Ray Kniesel is the coordinator of the "Opening Doors" program at LCCC. Lorain is one of five schools across the country participating in a PROGRAM funded by a non-profit New York City research firm. The idea of "Opening Doors" is to give students extra attention and services plus a $150 stipend each semester to help increase the success rate for low income students.

Ray Kniesel: Just the other day I got a phone call from a student that I hadn't heard from in a while. I'd left a couple of messages. And she called back and she had run into some trouble and had spent a couple of weeks incarcerated. She was panicky.

But, Kniesel says, he was able to work with that student - and her instructors - to salvage some of her academic progress, and it looks like she's ready to get back to school.

Ray Kniesel: Right now she's scheduled to come back, repeat a couple of courses. Hopefully, she's learned what not to do, to avoid some of the trouble she's been in.

So far, students in the "Opening Doors" program seem to be getting better grades, completing more classes and staying in college. The program is scheduled to end next December, but organizers plan to follow the students' academic progress over the long haul to see if "Opening Doors" can improve graduation rates by as much as 5 percentage points.

At Cuyahoga Community College - Ohio's first and now its largest community college - officials are devising their own strategy for boosting that school's graduation rate. Only 5% of Tri-C's students earn a degree within 3 years.

Rosemary Jones: Obviously, we consider it low. On the other hand, it is not out of line with other urban two year colleges.
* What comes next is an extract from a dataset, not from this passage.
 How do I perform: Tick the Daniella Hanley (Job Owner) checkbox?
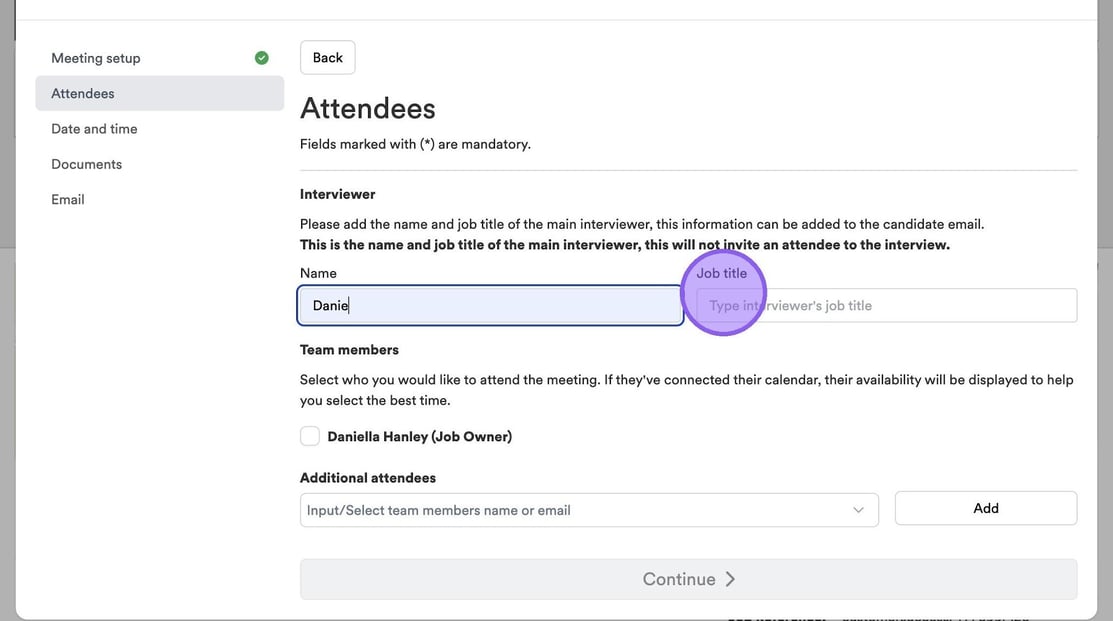point(310,436)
Rosemary Jones, executive director of research and planning at Tri C says the college is using a new tag line in its advertising campaign. Now, students are urged not only to "take a course" but also to "earn a degree." And earning that degree, Jones says, - or at least getting closer to it - gives many students the impetus and the tools to push on academically.

Rosemary Jones: We're learning that the more a student completes at a 2-year college, the more successful they'll be at the 4-year college. They get more discipline over time on how to study. There can be a transition issue. So the more mature a student can become, the more experience they can have with their self-discipline, with their time management, the more successful they can be at a university.

Though Tri-C's graduation rate may seem grim, 11% of its students transfer to another college or university. 35% remain enrolled past the three year mark, many of them still hoping to graduate.